▶ **Text excerpt**
>> begin

Interview with April L. Ford

April Ford

Mary Akers: To set the stage a bit for our readers, I had the pleasure of hearing you read an excerpt from your short story at an open mike event earlier this year. I loved it, and so your piece “Sometimes It’s That Simple” was work that we solicited. I’m pretty certain I wasn’t the only one handing you a business card that evening after your reading. What did it feel like being solicited in that way?

April Ford: The whole experience was dreamlike. And wobbly. I had purchased a pair of flashy heels earlier that day just for the occasion, but I hadn’t figured out how to walk in them with perfect grace. My plan had been to glide to the lectern and wow the audience with my flair; this seemed a good insurance policy in the event my reading drove everyone to Zinfandel refills. I can’t stress how brand-new my story was at the time—I hadn’t even practiced reading it out loud! I do not recommend this strategy, but then it did make for a fresh reading for all, yes?

Nobody has ever solicited me with as much certitude as you did, Mary, and it was exactly what I needed to motivate me to finish “Sometimes It’s That Simple.” I had started writing the story a week before the open mike, with the intention of reading from it, but doubt got the better of me about a thousand words in. Your enthusiasm and absolutely catching energy renewed my sense of duty to find a cure for Olivia’s plight.

The truth about me and solicitations: Back in my home city of Montréal, I occasionally get solicited by some stammering middle-aged man if I stand too long on the wrong street corner, but I have been solicited only twice for my fiction—and each led to publication!

 

MA: The r.kv.r.y. editors solicit work often, always being on the lookout for good work, but a solicitation from us is never a guarantee of acceptance, since we still send work through the editorial channels. We also ended up editing your excellent piece down a bit to fit our word-count requirements. You took the suggestions with great aplomb and then mentioned that you have a background in editing. Could you tell us a little bit about what sort of work you’ve done in the past and how it felt to be on the other side of the editing equation?

AF: I felt relieved, pleased, and entirely comfortable with r.kv.r.y.’s editorial suggestions; it was clear the team had read my story closely and was treating it as a polished work despite some requests for change. And when I responded with a request for change (which the journal had encouraged me to do), my request was honored. From one phase to the next, I felt like an esteemed contributor, not an irritant in the way of the October 2011 fiction quota. Thank you, Mary and r.kv.r.y. team!

>> end

▶ **What you need to do**
1 - According to the interview with April Ford, which city is her home city?
2 - Edit the interview with April Ford from "Interview with April" to "in that way?", inclusive, changing "open mike" to "open mic".

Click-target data
>> begin

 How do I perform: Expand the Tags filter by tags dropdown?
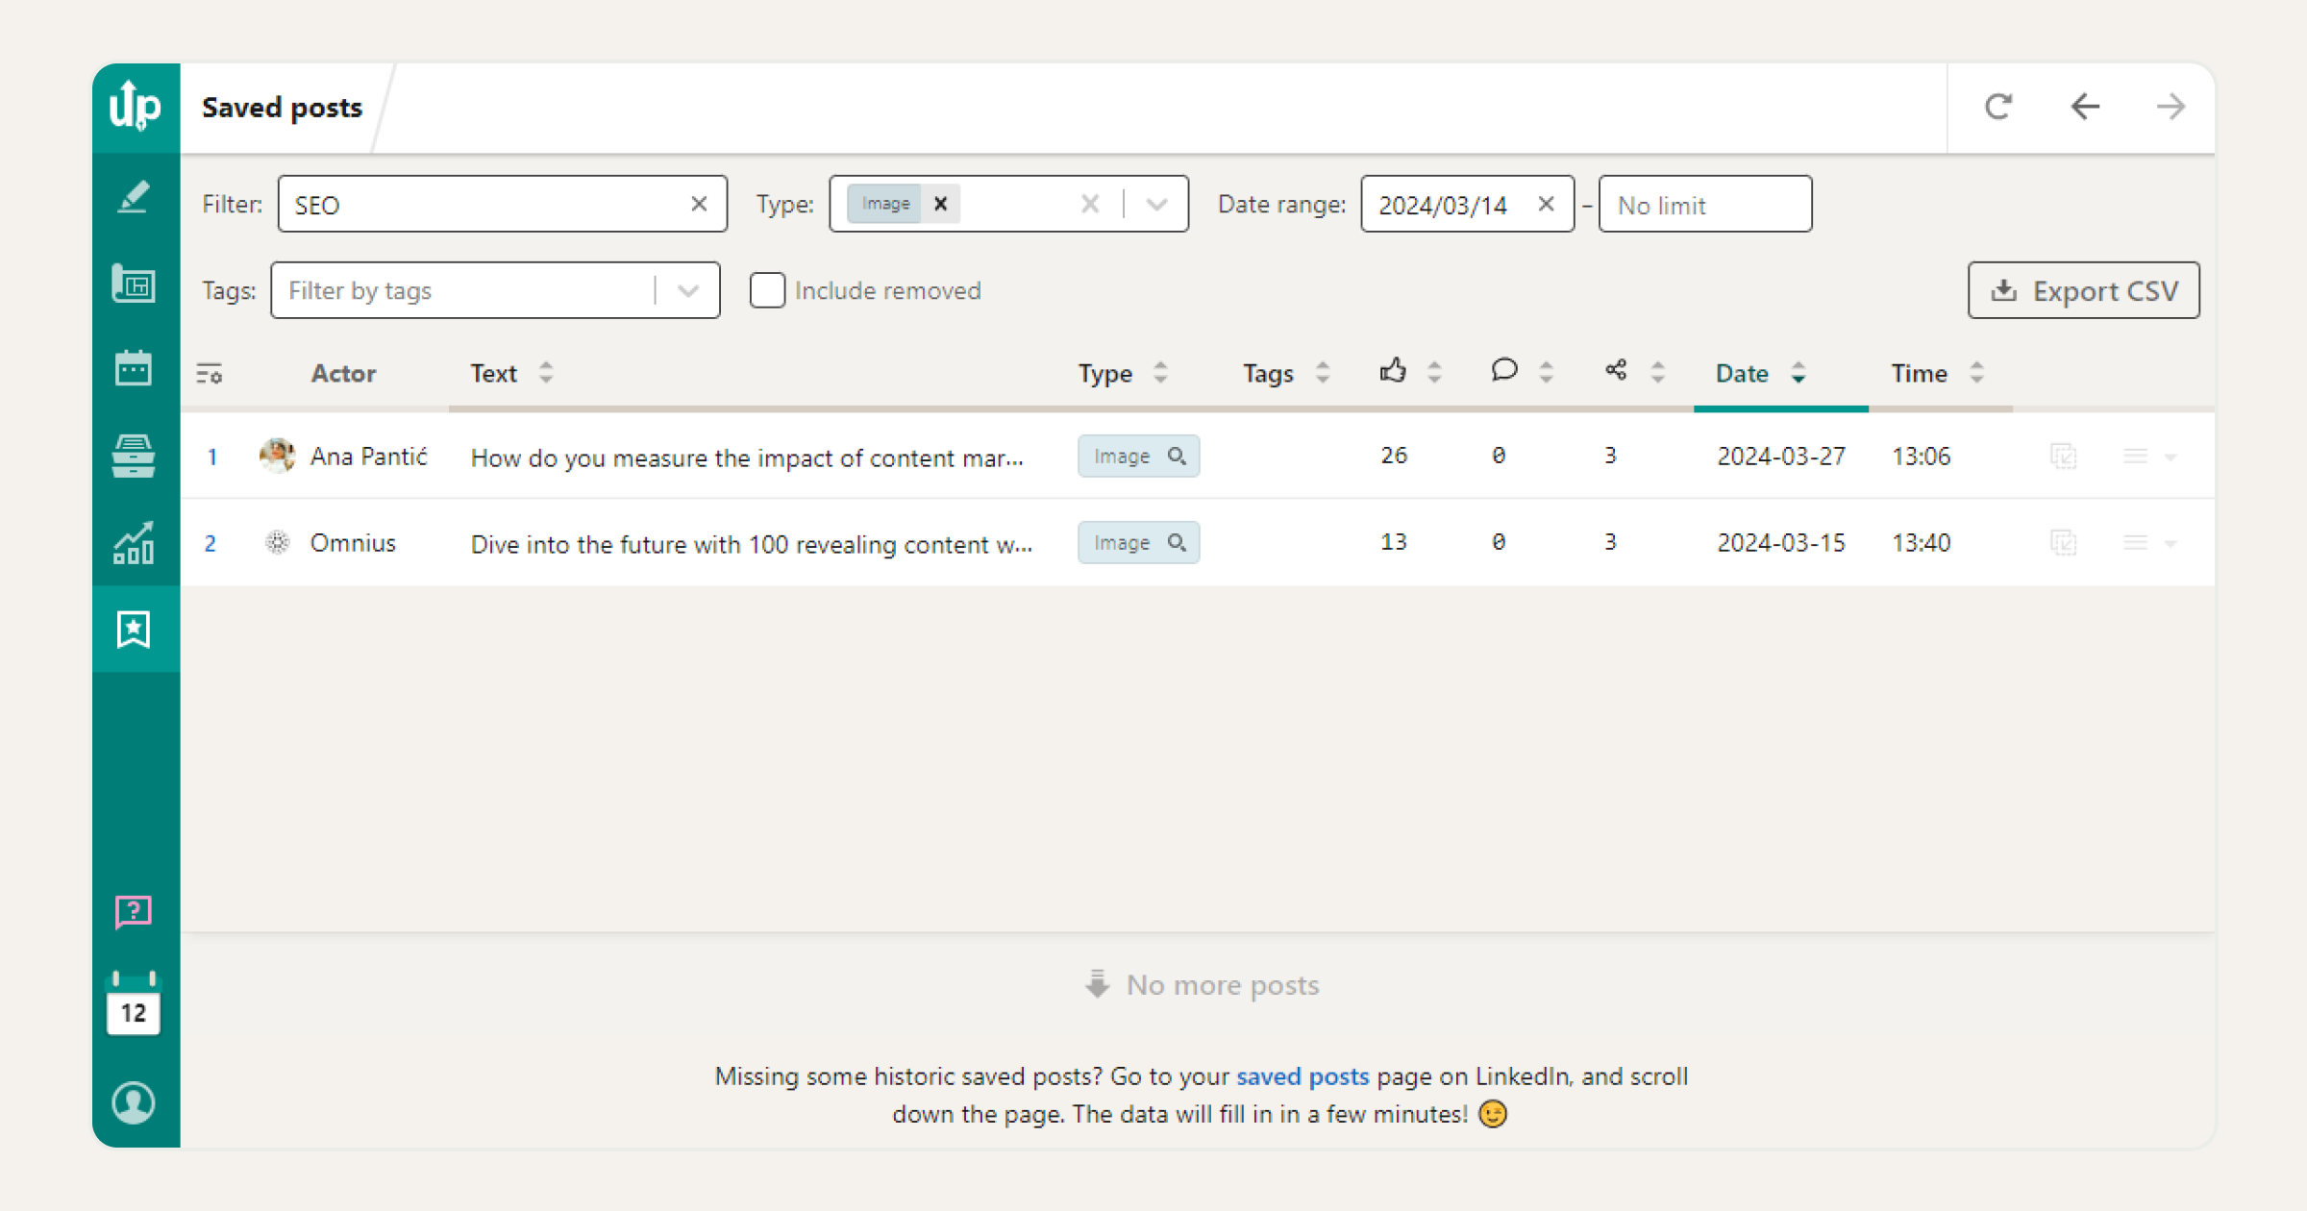[x=689, y=290]
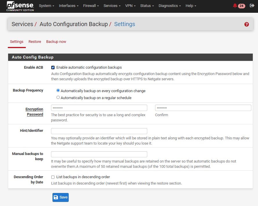Viewport: 258px width, 206px height.
Task: Switch to the Restore tab
Action: point(35,42)
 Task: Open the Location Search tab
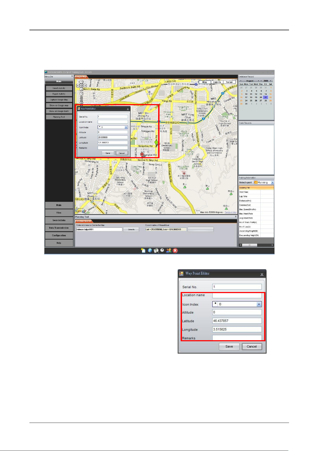click(83, 221)
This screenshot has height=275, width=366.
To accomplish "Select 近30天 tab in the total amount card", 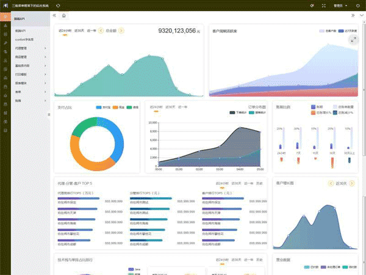I will click(79, 30).
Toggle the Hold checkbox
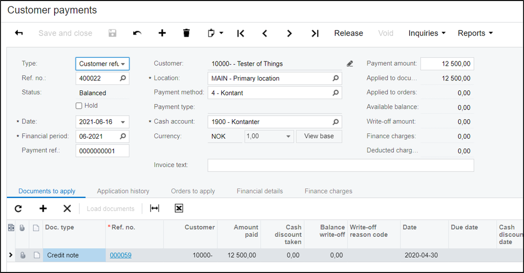 pyautogui.click(x=79, y=106)
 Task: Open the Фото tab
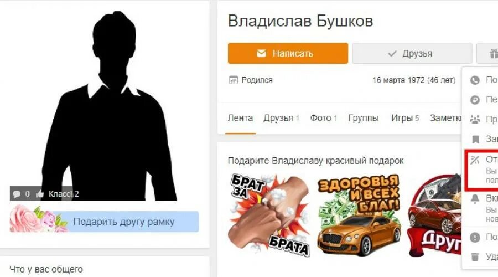click(x=323, y=118)
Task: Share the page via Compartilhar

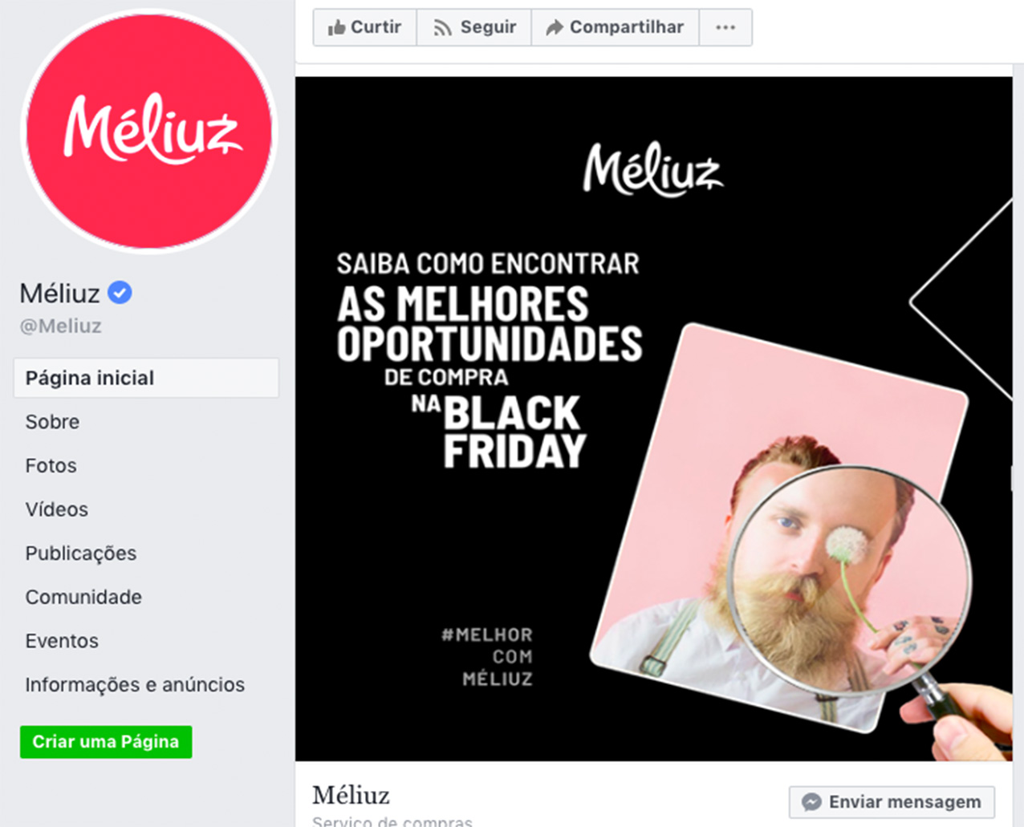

>> end

▶ **Task-by-task answers**
1 - Montréal

2 -
Interview with April L. Ford

April Ford

Mary Akers: To set the stage a bit for our readers, I had the pleasure of hearing you read an excerpt from your short story at an open mic event earlier this year. I loved it, and so your piece “Sometimes It’s That Simple” was work that we solicited. I’m pretty certain I wasn’t the only one handing you a business card that evening after your reading. What did it feel like being solicited in that way?